Genentech lures Regev from Broad Institute to lead research and early development

Roche has named Aviv Regev as the new head of Genentech research and early development (gRED). Regev, who currently works at the Broad Institute, will take over as head of gRED when Michael Varney retires at the end of July.

In Regev, Genentech has hired a leader who has spent her career using new technologies to expand understanding of biological processes. Roche highlighted Regev’s assays for sequencing RNA in single cells and associated machine learning algorithms as an example of how she has leveraged advances in technology to generate new insights in fields including immunology, neurobiology and cancer.

Having received a Ph.D. in computational biology from Tel Aviv University, Regev went on to join the Broad Institute of MIT and Harvard, where she runs a laboratory that studies biological circuits, gene regulation and evolution.

At Genentech, Regev will step into the shoes of Varney, who is retiring in the summer after 15 years at the company. Varney joined Genentech as vice president for small molecule drug discovery in 2005 and went on to replace Richard Scheller as head of gRED at the start of 2015. On Varney’s watch, drugs including anti-TIGIT antibody tiragolumab moved into and through early clinical development.

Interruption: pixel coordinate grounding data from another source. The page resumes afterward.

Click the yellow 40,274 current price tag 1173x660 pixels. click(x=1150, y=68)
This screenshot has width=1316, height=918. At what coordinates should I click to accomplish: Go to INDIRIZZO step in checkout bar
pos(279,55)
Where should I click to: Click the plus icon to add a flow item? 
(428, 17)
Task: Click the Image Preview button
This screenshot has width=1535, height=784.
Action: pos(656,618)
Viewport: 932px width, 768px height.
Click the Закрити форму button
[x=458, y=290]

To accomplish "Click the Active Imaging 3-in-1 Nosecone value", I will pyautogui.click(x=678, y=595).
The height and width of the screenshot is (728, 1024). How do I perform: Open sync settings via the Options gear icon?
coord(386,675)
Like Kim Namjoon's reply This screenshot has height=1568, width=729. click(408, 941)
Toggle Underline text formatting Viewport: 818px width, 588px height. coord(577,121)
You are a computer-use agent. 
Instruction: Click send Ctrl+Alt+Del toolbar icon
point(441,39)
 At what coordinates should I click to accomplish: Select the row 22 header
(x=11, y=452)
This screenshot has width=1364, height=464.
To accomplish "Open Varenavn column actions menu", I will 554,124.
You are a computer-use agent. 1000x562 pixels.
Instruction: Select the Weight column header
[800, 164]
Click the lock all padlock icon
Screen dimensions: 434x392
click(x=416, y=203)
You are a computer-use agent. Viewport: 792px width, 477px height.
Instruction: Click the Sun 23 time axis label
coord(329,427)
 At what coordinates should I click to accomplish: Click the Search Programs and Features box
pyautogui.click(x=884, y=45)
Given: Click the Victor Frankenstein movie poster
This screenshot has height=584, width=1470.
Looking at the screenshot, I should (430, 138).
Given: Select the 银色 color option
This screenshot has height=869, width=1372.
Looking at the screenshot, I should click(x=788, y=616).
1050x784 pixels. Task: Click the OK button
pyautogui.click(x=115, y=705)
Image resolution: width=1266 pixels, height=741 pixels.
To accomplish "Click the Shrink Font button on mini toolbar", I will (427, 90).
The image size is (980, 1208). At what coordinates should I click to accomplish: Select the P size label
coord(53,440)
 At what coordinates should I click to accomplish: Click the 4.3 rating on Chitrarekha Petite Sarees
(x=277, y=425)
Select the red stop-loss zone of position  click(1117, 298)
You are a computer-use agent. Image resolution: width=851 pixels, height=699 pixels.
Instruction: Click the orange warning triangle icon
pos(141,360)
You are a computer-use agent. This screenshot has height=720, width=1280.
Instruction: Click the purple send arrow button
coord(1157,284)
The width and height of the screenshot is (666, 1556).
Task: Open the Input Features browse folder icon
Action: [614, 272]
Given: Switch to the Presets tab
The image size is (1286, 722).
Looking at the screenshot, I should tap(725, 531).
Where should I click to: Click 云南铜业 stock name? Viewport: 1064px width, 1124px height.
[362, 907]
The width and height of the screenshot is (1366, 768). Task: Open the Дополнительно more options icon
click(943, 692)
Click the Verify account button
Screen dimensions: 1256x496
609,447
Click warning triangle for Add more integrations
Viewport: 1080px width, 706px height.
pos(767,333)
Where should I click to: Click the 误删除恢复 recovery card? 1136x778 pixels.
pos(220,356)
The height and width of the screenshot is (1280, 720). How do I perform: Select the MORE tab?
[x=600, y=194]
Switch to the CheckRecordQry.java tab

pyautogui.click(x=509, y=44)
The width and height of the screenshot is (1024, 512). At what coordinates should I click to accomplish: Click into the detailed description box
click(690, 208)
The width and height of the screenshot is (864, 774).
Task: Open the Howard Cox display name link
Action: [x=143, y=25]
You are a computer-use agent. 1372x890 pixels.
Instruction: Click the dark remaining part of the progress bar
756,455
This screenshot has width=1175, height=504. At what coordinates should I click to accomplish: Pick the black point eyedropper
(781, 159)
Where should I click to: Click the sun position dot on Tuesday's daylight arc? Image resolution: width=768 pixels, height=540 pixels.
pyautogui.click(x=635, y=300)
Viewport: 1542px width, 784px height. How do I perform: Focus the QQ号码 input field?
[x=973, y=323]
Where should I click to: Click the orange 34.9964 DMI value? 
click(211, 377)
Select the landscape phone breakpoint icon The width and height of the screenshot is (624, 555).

The lag between the work gRED does and product sales means the success of Varney’s time as head of the unit from a commercial perspective will only become clear in the future. Earlier this year, Varney made a presentation (PDF) at a Roche investor relations event in which he discussed a gRED pipeline featuring 13 assets in phase 2 and 3 trials, plus further candidates in earlier stages of development.

Responsibility for overseeing the progress of those earlier stage programs will soon fall on Regev. In a statement to disclose the appointment, Roche CEO Severin Schwan said Regev has “a rare combination of expertise” that he thinks will “unlock even more possibilities in data-based drug discovery and development.”